- [Exercise prompt] Each line that has the string "bottom" must be copied from the records below.

START Provided material

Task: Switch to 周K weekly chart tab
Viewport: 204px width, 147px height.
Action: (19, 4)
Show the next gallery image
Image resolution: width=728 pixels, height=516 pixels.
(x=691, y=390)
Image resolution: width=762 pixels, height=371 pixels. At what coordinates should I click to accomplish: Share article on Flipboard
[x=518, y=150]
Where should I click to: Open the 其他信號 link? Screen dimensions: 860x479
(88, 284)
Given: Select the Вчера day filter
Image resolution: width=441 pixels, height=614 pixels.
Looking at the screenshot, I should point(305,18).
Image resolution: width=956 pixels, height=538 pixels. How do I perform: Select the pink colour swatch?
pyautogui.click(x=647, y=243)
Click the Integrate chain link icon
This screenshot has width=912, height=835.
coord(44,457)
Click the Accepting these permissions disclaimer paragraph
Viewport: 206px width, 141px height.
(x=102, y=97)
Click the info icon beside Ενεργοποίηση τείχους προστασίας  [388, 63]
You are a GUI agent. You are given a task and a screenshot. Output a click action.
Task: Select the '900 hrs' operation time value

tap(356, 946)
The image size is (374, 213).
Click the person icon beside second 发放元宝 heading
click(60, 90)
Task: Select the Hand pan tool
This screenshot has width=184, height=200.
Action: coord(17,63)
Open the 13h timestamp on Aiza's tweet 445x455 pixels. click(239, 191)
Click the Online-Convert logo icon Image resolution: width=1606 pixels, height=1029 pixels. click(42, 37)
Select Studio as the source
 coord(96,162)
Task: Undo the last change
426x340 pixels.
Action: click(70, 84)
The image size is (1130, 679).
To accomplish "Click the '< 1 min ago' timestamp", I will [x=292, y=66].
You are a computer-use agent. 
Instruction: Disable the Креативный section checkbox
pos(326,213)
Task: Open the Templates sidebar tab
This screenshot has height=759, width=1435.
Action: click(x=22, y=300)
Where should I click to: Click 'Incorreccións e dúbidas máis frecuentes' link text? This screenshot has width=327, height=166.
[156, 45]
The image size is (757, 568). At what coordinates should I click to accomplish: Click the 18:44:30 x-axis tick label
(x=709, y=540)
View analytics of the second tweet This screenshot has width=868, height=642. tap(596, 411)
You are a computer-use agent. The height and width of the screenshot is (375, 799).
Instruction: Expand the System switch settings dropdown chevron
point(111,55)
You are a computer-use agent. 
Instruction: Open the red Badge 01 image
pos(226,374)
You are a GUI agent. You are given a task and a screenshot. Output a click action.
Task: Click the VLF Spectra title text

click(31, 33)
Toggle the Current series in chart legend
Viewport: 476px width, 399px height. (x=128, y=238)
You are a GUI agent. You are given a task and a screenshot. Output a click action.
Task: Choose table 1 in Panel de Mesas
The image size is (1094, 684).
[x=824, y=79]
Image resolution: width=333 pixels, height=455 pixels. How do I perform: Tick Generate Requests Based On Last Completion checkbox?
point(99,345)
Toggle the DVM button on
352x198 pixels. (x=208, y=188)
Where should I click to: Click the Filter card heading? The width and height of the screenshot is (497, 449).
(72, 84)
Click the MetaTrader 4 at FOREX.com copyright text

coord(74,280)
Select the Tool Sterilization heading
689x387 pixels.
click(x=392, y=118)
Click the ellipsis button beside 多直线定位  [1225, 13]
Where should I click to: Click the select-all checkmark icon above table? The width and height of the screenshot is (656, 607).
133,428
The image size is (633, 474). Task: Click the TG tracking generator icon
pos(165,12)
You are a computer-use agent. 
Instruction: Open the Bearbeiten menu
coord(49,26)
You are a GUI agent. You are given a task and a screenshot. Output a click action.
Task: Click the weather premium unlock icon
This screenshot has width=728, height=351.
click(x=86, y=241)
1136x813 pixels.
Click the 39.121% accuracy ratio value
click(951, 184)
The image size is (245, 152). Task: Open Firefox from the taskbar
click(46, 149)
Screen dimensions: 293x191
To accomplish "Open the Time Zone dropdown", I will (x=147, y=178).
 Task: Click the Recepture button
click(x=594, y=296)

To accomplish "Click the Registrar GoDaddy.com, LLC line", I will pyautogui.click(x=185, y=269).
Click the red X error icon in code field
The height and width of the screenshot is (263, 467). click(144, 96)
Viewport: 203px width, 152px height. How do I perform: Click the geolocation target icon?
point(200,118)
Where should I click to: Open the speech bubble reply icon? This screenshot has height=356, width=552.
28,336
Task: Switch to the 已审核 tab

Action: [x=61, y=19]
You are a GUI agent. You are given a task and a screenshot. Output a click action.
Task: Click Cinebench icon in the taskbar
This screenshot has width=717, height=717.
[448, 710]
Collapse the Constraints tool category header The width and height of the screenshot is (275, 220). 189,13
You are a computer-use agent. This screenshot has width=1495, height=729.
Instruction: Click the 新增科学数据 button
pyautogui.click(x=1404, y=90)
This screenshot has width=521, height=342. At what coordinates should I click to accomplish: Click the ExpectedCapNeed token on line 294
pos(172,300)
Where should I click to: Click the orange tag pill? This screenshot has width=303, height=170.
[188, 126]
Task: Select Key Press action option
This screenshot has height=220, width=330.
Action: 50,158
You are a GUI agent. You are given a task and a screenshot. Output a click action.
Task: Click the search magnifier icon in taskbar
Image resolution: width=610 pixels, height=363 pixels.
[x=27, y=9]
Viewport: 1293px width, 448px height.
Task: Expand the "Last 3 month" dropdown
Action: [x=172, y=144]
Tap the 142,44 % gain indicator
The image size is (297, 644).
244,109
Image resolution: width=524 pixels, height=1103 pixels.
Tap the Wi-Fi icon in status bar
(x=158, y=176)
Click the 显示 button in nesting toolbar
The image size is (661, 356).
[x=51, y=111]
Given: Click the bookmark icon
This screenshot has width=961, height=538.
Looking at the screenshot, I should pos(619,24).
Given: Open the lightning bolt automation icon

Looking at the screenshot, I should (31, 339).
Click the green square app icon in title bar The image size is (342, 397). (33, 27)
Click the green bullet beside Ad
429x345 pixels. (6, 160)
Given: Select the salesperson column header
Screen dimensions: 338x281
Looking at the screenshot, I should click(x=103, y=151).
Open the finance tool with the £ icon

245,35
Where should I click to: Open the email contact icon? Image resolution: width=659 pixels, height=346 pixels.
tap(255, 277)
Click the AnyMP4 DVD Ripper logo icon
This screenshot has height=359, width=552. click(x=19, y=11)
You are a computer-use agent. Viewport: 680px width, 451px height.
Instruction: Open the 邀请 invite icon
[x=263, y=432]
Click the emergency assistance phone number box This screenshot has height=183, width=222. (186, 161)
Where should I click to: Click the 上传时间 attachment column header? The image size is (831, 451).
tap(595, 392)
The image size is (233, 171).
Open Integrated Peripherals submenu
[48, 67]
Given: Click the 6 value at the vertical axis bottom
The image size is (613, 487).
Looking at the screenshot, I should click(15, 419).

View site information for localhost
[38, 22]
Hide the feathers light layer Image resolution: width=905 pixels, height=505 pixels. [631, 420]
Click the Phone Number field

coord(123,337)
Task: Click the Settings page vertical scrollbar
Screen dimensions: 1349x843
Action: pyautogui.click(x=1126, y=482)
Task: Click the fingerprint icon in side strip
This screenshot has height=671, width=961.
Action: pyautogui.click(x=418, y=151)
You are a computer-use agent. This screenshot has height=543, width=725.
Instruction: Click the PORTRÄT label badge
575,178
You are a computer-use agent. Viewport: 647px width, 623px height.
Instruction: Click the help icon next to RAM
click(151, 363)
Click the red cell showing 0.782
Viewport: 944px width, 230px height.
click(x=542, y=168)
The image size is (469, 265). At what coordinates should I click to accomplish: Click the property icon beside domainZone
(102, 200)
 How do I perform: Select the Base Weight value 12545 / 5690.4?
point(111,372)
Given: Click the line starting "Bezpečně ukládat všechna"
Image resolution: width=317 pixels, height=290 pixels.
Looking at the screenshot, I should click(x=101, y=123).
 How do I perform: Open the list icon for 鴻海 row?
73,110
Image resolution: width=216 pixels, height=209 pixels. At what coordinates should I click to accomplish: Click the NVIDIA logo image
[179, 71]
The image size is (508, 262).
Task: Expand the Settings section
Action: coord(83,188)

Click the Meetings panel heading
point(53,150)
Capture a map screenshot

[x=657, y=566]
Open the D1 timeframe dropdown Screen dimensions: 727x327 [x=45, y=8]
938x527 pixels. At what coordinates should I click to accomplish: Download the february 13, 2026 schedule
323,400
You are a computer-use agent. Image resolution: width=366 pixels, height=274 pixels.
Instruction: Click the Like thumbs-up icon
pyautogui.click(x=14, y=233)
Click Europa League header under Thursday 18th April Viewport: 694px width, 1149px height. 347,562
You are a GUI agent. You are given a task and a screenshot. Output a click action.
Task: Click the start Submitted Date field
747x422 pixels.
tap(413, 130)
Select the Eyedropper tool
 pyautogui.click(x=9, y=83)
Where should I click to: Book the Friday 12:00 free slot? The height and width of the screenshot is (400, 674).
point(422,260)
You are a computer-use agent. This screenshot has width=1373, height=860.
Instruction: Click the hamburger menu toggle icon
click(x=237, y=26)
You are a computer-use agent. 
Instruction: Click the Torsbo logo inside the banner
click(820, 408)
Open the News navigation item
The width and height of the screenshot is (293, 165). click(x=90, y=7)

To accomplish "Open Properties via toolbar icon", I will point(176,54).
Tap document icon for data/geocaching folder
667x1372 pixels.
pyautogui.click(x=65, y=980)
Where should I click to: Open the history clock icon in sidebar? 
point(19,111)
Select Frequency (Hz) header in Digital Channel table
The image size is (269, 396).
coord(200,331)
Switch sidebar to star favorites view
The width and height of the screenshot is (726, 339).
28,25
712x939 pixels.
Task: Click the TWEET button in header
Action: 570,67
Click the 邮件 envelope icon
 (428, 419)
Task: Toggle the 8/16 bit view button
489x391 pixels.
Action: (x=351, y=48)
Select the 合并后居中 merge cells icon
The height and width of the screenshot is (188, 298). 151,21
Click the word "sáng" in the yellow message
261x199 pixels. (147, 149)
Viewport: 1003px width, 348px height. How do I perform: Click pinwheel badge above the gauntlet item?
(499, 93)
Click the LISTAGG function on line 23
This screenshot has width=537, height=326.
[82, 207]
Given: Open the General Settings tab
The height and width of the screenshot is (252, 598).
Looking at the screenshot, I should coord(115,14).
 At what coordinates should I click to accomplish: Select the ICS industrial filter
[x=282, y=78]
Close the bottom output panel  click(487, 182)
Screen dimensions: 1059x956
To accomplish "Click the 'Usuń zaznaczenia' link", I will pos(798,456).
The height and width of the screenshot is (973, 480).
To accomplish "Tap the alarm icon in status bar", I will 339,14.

END Provided material

- [Output]
Given: Click the 6 value at the vertical axis bottom
Close the bottom output panel  click(487, 182)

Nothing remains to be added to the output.